We believe that the difference in the total number of cells observed in both periods of lock therapy is due to marked dislodgement of dead bacteria from the biofilm on the ETT surface in the 5D model [37]. Moreover, it was important to notice the difference between the cfu/ml obtained from cultures and the percentage of live cells of the sonicate. This can be a limitation of the study due to the possible presence of viable but no-culturable cells (VBNC) or due to a lack of use of a neutralizing fluid during sample extraction, but this last procedure could have affected also the biofilm structure by dislodgement [38].

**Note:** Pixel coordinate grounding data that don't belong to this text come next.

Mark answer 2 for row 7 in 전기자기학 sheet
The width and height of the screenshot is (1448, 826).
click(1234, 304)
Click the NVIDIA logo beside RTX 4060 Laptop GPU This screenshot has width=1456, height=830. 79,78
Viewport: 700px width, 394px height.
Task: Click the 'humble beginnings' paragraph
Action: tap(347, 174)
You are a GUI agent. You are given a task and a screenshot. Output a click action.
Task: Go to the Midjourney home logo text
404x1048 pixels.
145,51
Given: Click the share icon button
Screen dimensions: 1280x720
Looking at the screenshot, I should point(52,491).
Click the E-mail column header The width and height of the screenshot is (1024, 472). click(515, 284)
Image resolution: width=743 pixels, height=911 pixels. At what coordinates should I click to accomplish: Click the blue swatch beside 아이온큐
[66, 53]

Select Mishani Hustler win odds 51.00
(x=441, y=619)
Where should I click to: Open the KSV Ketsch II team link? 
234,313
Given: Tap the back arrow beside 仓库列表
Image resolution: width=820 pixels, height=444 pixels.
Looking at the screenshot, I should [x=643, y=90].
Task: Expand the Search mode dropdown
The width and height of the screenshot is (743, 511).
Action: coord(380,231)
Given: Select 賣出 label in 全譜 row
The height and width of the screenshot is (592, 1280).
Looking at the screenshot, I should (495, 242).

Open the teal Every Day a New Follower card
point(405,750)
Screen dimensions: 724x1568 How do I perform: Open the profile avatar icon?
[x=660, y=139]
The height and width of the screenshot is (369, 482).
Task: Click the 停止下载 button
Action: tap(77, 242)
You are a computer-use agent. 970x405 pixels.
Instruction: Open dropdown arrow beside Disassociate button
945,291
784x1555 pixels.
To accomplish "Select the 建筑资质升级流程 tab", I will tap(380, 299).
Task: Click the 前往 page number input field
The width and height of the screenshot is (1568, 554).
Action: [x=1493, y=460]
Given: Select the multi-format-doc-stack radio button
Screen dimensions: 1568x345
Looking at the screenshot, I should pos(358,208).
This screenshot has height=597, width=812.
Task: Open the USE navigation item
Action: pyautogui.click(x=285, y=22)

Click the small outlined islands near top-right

Finally, even though our in vitro model was based on a static pre-established P. aeruginosa biofilm, our data support using the ALT not only as a therapeutic measure once the biofilm is established, but also as a preventive measure in patients who are expected to be under mechanical ventilation for more than 48 h (from the beginning of intubation until extubation or until discharge from the ICU). Moreover, the combination of compounds in the SDD solution would cover most microorganisms causing VAP. However, despite in ICUs with low levels of antibiotic resistance there is no evidence that universal use of SDD increases antibiotic resistance, in ICUs with high endemic levels of antibiotic resistance, SDD may increase the selective pressure for antibiotic-resistant microorganisms [17,18,19,20]. Routine prophylactic use of antibiotics should be carefully introduced in hospital settings where there are high levels of antibiotic resistance [1]. Besides, the in vitro efficacy of this therapy on the biofilm of other microorganisms causing VAP (eg, Escherichia coli and Staphylococcus aureus) should be tested.

Conclusion

This is the first in vitro study demonstrating by culture and microscopy that P. aeruginosa biofilm in ETT can be significantly eradicated after applying ALT with SDD solution in the subglottic space. Future studies are needed to further evaluate the efficacy of this approach when combined with SDD as a prophylactic measure for VAP in patients under mechanical ventilation.